# Exercise instructions
Exactly reproduce the data from its first line through the line with "服务条款 (1304, 2021)", leaving out every line after it.

(Stored items)
---

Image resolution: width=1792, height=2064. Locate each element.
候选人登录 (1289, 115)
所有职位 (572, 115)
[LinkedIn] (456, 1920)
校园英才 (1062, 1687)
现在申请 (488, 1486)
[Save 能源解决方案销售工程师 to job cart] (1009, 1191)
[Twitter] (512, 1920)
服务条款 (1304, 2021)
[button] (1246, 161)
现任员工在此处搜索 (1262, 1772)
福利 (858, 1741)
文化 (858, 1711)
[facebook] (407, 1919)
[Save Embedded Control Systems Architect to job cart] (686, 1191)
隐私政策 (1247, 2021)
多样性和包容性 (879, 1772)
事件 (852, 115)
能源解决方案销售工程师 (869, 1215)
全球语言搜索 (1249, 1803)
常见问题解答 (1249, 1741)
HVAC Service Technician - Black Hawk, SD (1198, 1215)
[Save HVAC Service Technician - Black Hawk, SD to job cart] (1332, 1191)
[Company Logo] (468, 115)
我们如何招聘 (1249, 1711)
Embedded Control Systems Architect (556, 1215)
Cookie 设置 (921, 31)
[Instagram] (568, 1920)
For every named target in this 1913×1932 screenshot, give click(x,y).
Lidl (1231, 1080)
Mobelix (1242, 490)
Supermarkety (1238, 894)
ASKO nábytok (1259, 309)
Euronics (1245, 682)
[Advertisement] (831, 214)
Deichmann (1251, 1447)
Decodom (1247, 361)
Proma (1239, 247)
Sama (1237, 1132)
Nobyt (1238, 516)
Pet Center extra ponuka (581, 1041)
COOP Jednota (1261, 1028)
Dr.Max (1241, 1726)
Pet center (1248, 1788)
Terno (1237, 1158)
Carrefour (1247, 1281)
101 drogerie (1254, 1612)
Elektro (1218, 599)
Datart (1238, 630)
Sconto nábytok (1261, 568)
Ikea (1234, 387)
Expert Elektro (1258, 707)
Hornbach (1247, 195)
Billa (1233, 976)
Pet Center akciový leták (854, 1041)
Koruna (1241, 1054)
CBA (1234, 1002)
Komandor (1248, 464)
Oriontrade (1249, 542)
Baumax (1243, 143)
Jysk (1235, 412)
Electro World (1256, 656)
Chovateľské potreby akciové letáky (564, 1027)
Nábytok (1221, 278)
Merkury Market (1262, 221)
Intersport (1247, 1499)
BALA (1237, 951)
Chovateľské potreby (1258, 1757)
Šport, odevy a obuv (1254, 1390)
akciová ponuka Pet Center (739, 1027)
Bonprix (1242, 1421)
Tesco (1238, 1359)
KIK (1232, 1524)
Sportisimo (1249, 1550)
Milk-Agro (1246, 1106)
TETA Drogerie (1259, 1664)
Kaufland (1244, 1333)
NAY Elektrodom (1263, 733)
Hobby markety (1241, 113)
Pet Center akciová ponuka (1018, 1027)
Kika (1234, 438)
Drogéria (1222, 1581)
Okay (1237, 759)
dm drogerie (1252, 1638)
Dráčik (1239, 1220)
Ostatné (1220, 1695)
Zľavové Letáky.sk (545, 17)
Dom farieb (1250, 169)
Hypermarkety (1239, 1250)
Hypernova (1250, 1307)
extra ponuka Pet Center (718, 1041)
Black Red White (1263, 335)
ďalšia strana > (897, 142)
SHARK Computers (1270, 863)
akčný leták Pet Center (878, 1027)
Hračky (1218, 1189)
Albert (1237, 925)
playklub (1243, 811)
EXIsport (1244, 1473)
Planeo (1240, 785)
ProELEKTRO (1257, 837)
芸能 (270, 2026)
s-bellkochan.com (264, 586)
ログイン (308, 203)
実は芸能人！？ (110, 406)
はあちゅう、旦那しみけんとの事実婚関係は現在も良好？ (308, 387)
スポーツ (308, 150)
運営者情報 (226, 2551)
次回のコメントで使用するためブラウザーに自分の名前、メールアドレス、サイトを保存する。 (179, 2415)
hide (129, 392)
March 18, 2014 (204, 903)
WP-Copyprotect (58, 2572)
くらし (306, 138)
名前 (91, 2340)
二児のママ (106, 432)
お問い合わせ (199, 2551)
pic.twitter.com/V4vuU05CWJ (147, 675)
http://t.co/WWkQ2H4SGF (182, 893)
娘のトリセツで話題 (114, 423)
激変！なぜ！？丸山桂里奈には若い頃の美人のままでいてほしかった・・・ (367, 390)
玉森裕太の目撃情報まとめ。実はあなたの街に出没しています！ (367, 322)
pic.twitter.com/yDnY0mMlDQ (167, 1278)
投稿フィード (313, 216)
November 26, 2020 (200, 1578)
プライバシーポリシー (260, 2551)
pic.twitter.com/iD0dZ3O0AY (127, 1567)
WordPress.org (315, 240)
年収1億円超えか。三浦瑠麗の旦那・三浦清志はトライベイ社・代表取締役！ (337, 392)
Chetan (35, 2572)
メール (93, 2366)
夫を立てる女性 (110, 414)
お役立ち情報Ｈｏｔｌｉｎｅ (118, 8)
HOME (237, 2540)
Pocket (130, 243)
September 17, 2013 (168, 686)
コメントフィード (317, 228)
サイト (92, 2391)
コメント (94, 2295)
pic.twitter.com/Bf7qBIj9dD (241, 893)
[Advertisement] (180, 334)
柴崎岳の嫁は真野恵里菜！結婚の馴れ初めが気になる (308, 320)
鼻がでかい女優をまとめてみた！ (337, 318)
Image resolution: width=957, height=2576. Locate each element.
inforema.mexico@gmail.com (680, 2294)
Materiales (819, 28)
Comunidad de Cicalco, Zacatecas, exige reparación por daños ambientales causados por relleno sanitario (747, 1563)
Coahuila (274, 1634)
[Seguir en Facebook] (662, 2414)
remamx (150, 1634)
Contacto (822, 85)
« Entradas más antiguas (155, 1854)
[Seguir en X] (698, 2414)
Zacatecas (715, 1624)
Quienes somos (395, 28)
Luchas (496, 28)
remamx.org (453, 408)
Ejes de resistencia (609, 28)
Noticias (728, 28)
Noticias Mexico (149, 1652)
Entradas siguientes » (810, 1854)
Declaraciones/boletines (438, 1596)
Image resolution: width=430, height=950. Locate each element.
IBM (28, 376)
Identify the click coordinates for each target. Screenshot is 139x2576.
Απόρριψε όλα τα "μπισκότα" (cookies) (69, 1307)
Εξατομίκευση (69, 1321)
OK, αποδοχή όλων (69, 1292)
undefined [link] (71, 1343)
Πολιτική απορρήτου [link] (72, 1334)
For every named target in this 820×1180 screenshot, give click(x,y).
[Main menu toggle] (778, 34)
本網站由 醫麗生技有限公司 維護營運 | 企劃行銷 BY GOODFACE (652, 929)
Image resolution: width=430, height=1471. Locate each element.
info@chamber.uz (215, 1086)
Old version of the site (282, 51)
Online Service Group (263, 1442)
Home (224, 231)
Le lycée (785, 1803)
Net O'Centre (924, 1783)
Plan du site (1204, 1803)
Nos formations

---

# Output below
Image resolution: width=1792, height=2064. Locate each element.
候选人登录 (1289, 115)
所有职位 (572, 115)
[LinkedIn] (456, 1920)
校园英才 (1062, 1687)
现在申请 (488, 1486)
[Save 能源解决方案销售工程师 to job cart] (1009, 1191)
[Twitter] (512, 1920)
服务条款 (1304, 2021)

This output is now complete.